Evet, en nihayetinde Aragones ile yollar ayrıldı ve Daum dün gayrı resmi, bugün ise 1907 Tribünü’ndeki imza töreninde attığı 3 yıllık resmi imzayla resmen takımımızın başına getirildi. Sempatik gurbetçi Türkçesiyle "Fenerbahçe’de sizinle birlikte olmaktan çok mutluyum" diyerek başladı duygularını ifade etmeye. Konuşmasının Almanca olan kısmını bizlere tercüme edecek olan yardımcısı ve tercümanı için Türkçe sandalye istemesi son derece anlamlı ve bir o kadar da sevimliydi.
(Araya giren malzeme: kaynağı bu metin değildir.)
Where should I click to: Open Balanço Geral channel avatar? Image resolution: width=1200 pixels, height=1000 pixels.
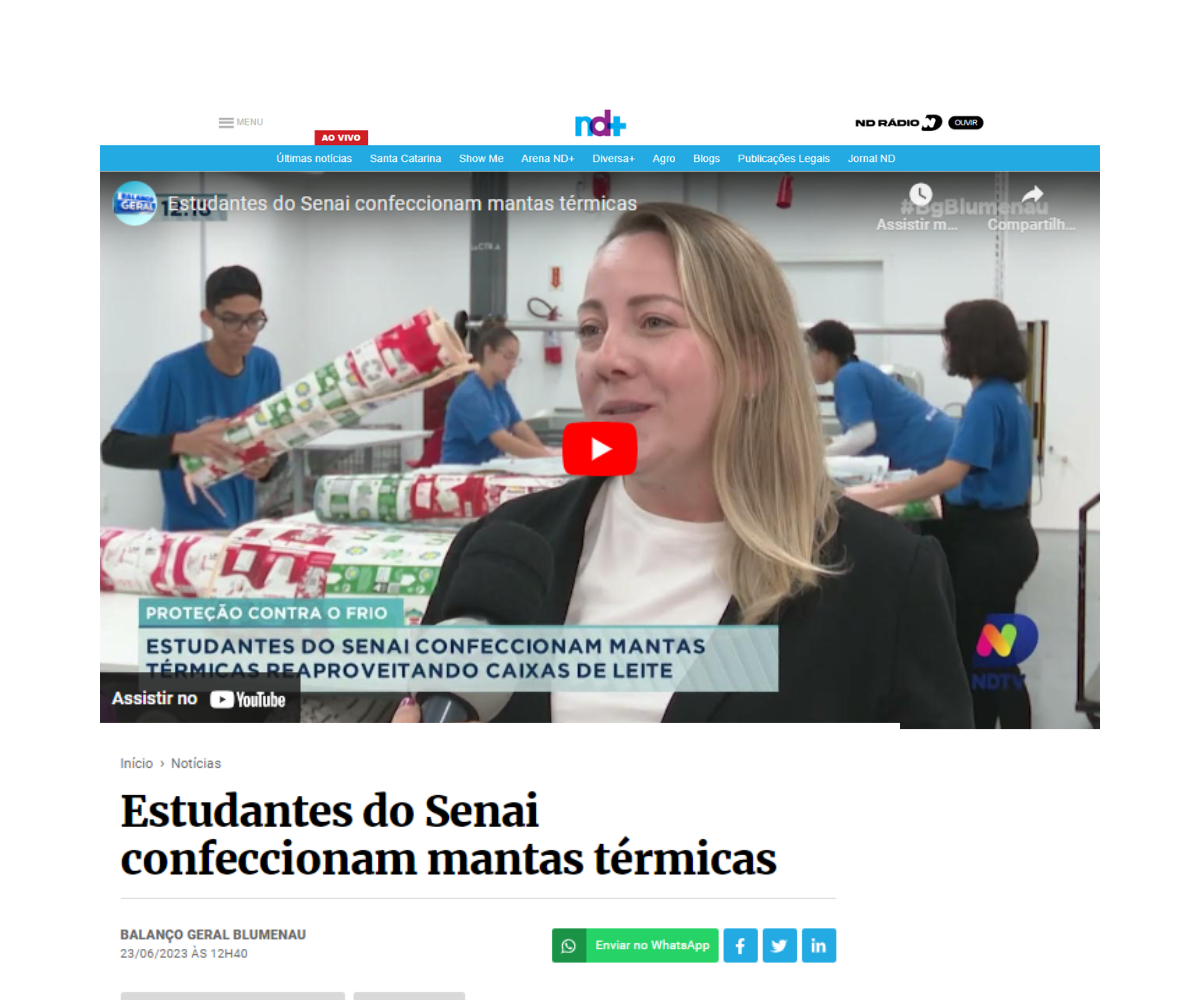[135, 203]
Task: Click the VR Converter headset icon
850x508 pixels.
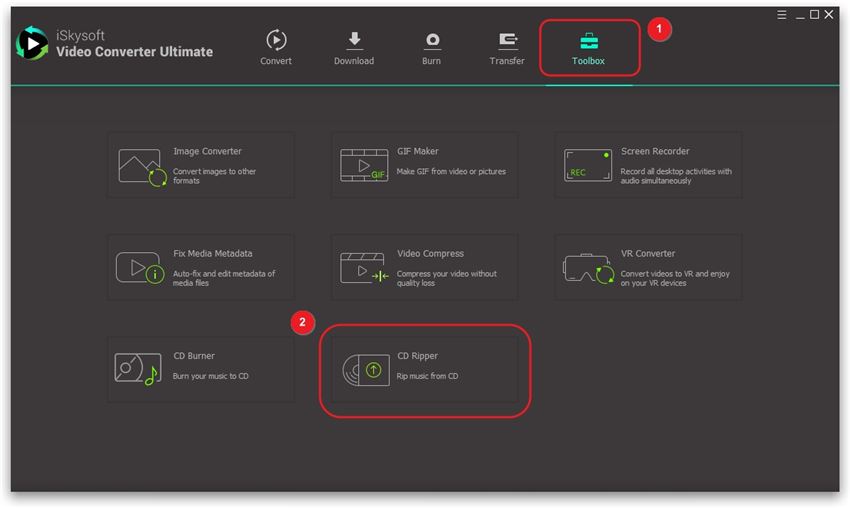Action: coord(588,268)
Takımımızın hedeflerini ardı ardına sıraladıktan sonra, soru-cevap bölümüne geçilen imza töreni, Başkanımızın kendisine takdim ettiği çeşitli hediyelerin ardından son buldu.
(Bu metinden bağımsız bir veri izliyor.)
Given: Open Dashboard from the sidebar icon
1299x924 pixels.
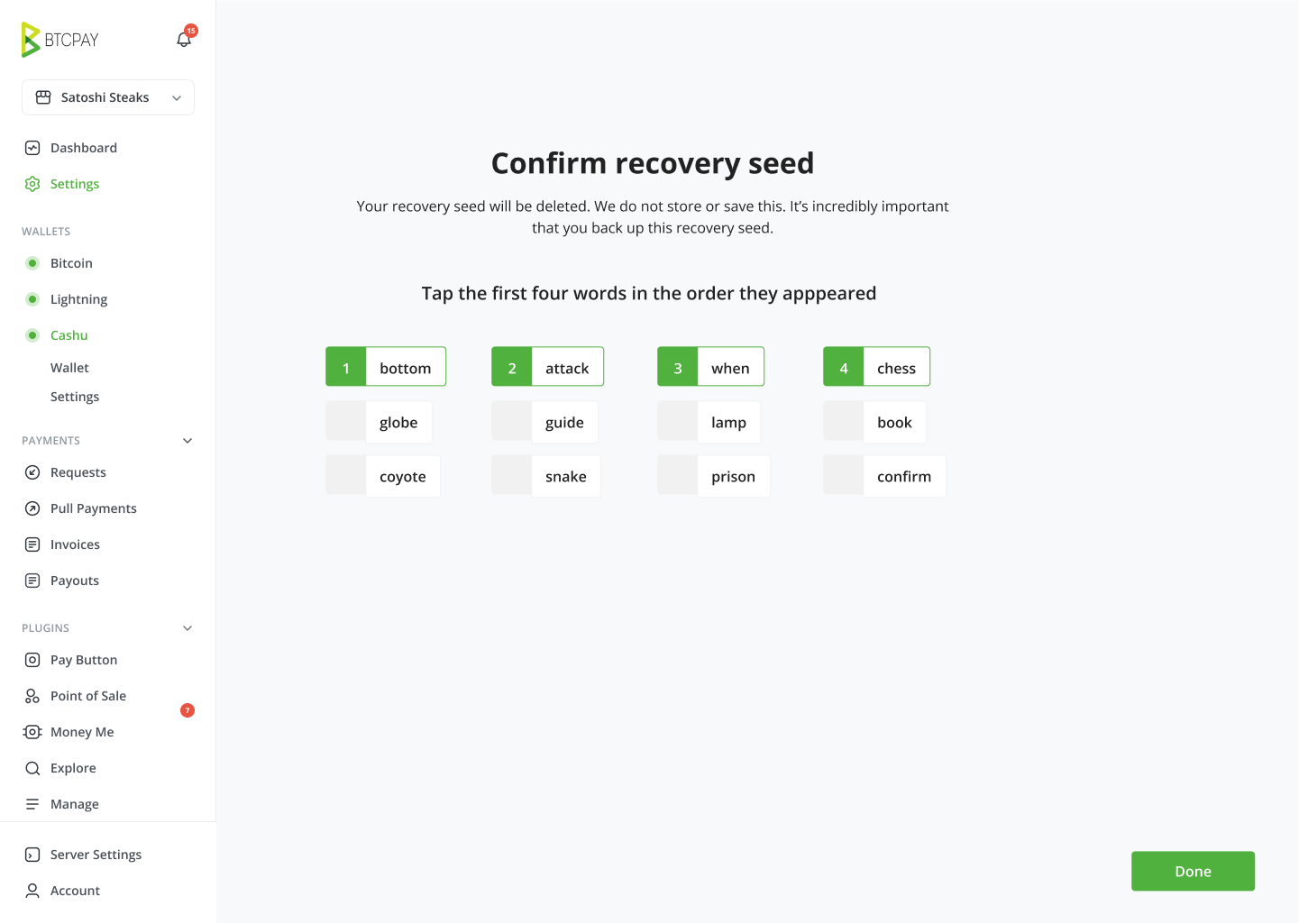Looking at the screenshot, I should [x=32, y=148].
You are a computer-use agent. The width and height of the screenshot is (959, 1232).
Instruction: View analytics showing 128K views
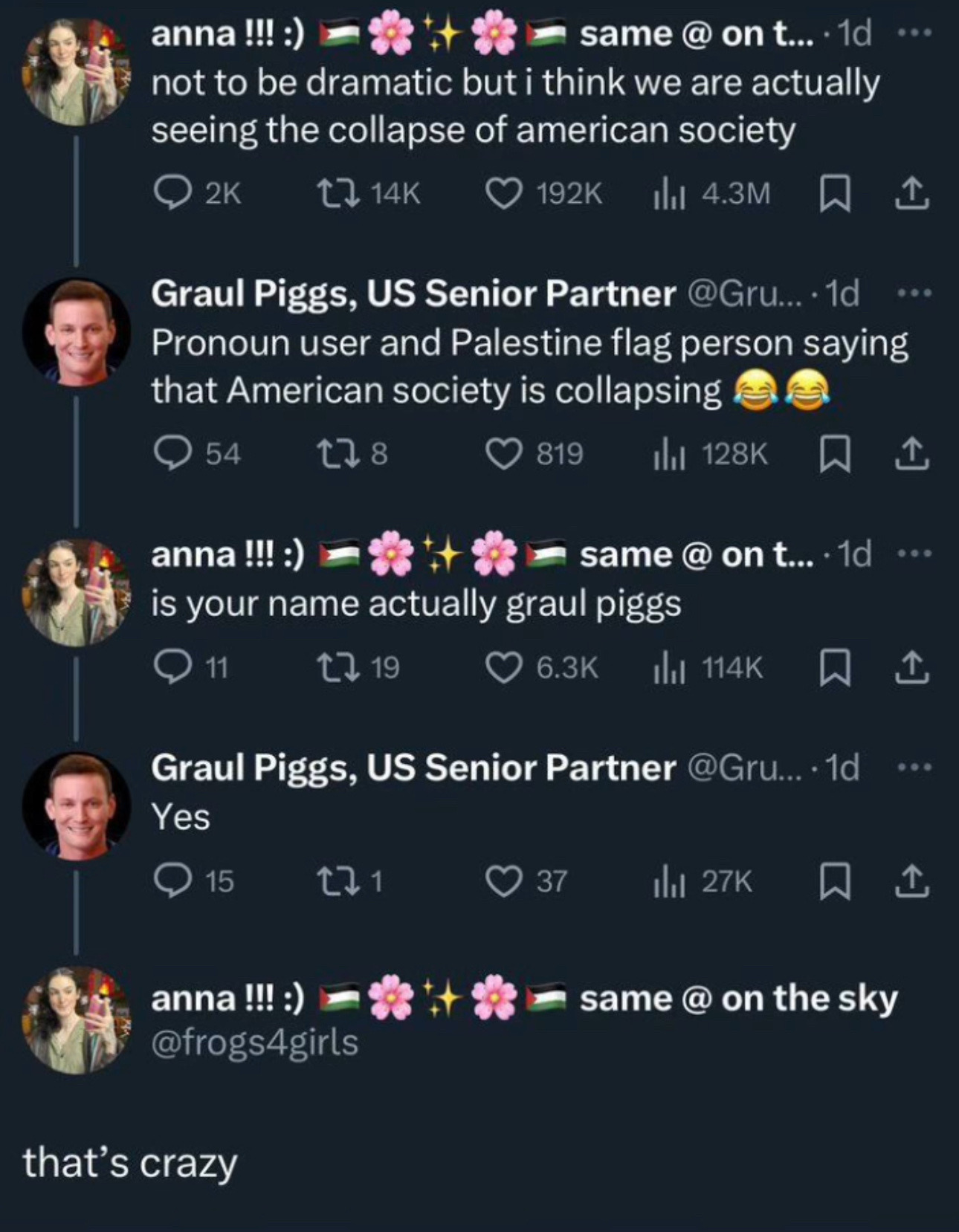pos(710,454)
Taraftar Kart sayesinde Daum’unda Fenerbahçeliliği tescillenmiş oldu böylelikle. Gelirken havaalanında çalınan laptop’un akıbeti ne olur? bilmem fakat biliyorum ki Daum’da bir Fenercell abonesi artık. Bu hattı kullanırsa bizlerin faydalandığı Fenercell ayrıcalıklarından kendisi de yararlanacak. Maç günleri mesaj, biz çılgın Türklerin tabiriyle “Beleş” olacak mesela. Bize gelen bilgi ve ilgi mesajları artık ona da gelecek. Sadece renk kardeşliği değil, tarife kardeşliği de olacak yeni hocamızla aramızda. Hangi tarifeyi tercih edeceği ise kendisine kalmış.
Birazda çiçeği burnunda ve attığı 3 yıllık imzanın mürekkebi henüz kurumayan Hocamızın “Takımımızda ne yapabilir?” ona değinelim isterseniz. 2003-04 sezonunun başında gelmişti ilk olarak takımımızın başına. Bir an önce bitmesi için dualar ettiğimiz 2002-2003 sezonunda, dönemin şampiyonu Beşiktaş’tan tam 36 puan geriye düşmüştük. Daum bir Fenerbahçe enkazı devralmıştı tabiri caizse. Sezon sancılı başlasa da, 100’üncü yıl yorgunu Beşiktaş’ın ardı ardına çelme yemesini iyi değerlendirerek şampiyonluğu kucaklamıştı Daum daha ilk yılında. Hocamızın takımımızın başındaki ikinci yılı ise ezeli rakip Galatasaray’ın 100’üncü kuruluş yılına denk geliyordu. Şampiyon kadromuz sezon boyu lider götürdüğü ligin sonunda ipi bir kere daha göğüsleyerek, hem uzunca bir aradan sonra iki yıl üst üste şampiyon olmanın mutluluğunu bizlere yaşatıyor, hem de ezeli rakibin 100’üncü yılını hüzüncü yıla çeviriyordu. Daum’un üçüncü ve son sezonunda şampiyonluğun nasıl kaçtığını hepimiz zaten biliyoruz.
Ve Daum 3 yıllık ayrılığın ardından tekrar ait olduğu yerde, yani ikinci evinde. Samandıra koridorlarında yine yeniden gurbetçi Türkçesi yankılanacak. Her maç öncesi okunan ve bazılarınca kaldırılması gündeme getirilen İstiklal Marşımızda yine ilk önce onun dudakları kıpırdayacak. Hatta belki de unlu, yumurtalı doğum günü kutlamaları kaldığı yerden devam edecek. Laf aramızda; 31’inci yaşını Samandıra’da kutlayan bu satırların sahibi, yani bendenizin bu kez 32’nci yılım için iştahım kabarmakta.
İtiraf etmeliyim ki; ezeli rakibin Rijkaard’ı getirmesi yutkunmama neden olmuştu. Fakat unuttuğum bir şey vardı. Rijkaard her ne kadar daha fazla tanınmış olsa da, ligimiz için kapalı bir kutu. Oysa Daum süper ötesi ligimizin hiç de yabancısı değil. Dolayısıyla başarılı olma ihtimali oldukça yüksek. Parlak yarınlara bizler inanalım ki, takımımız da inansın.